OPINION
Case Summary
Bruce Stansberry (“Stansberry”) appeals his conviction for “Attempted Resisting Law Enforcement” as a Class A misdemeanor and consequent revocation of his probation and placement in Community Corrections. He raises two issues for our review, one of which we find dispositive and reframe as whether sufficient evidence supports his conviction. We reverse and remand with instructions.
Facts and Procedural History
On November 4, 2010, Indianapolis Metropolitan Police Officer Michael Perkins (“Officer Perkins”) responded to a backup call from police officers investigating a residential burglary. When Officer Perkins arrived, he observed that an air conditioning unit was missing from the home and *509 had been crudely cut away. Other officers already had one suspect in custody but were expecting other suspects to return to the scene, so Officer Perkins observed the house from afar and waited.
Eventually, a pickup truck that had an air conditioning unit in the bed pulled into the driveway. Officer Perkins drove his car up to the house, exited his vehicle, approached the truck, and asked a man later identified as Stansberry for identification. Stansberry told Officer Perkins that he did not have any identification, but added that his name was “Lewis Stansber-ry.” Officer Perkins then ordered Stans-berry to walk toward him.

++++++++

● Work required
Copy from the court opinion above, starting at the words "Eventually, a pickup" and stopping after the words "walk toward him.".

● Source data

++++++++

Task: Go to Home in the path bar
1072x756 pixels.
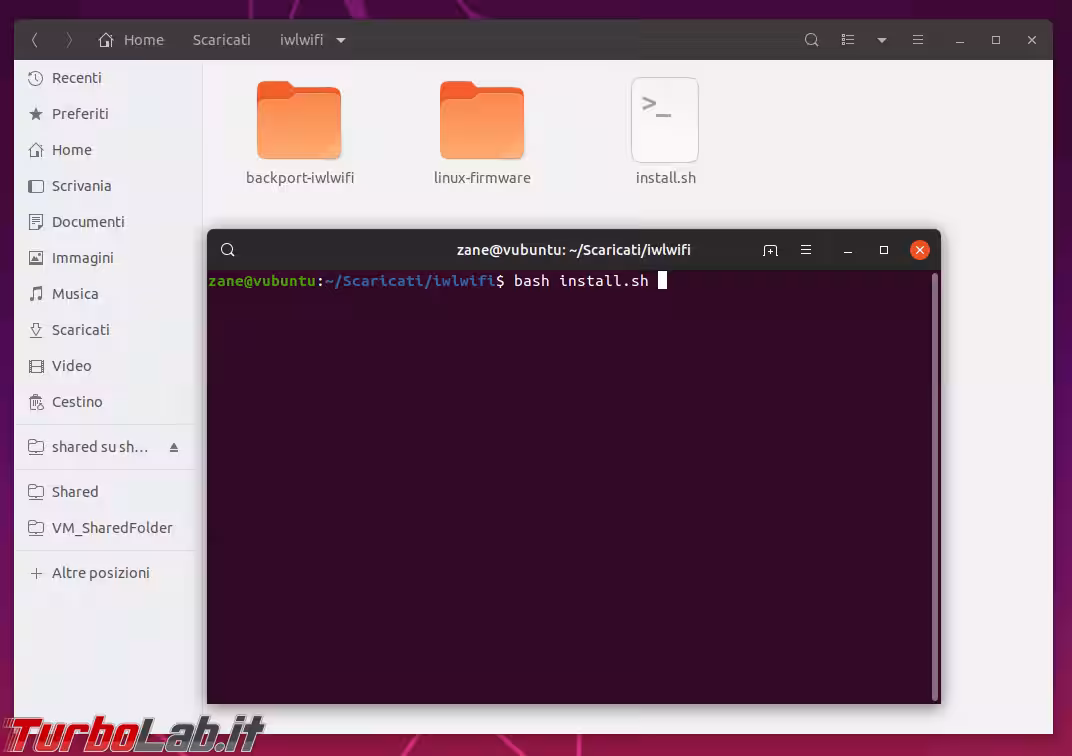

++++++++

● Completed task
Eventually, a pickup truck that had an air conditioning unit in the bed pulled into the driveway. Officer Perkins drove his car up to the house, exited his vehicle, approached the truck, and asked a man later identified as Stansberry for identification. Stansberry told Officer Perkins that he did not have any identification, but added that his name was “Lewis Stansber-ry.” Officer Perkins then ordered Stans-berry to walk toward him.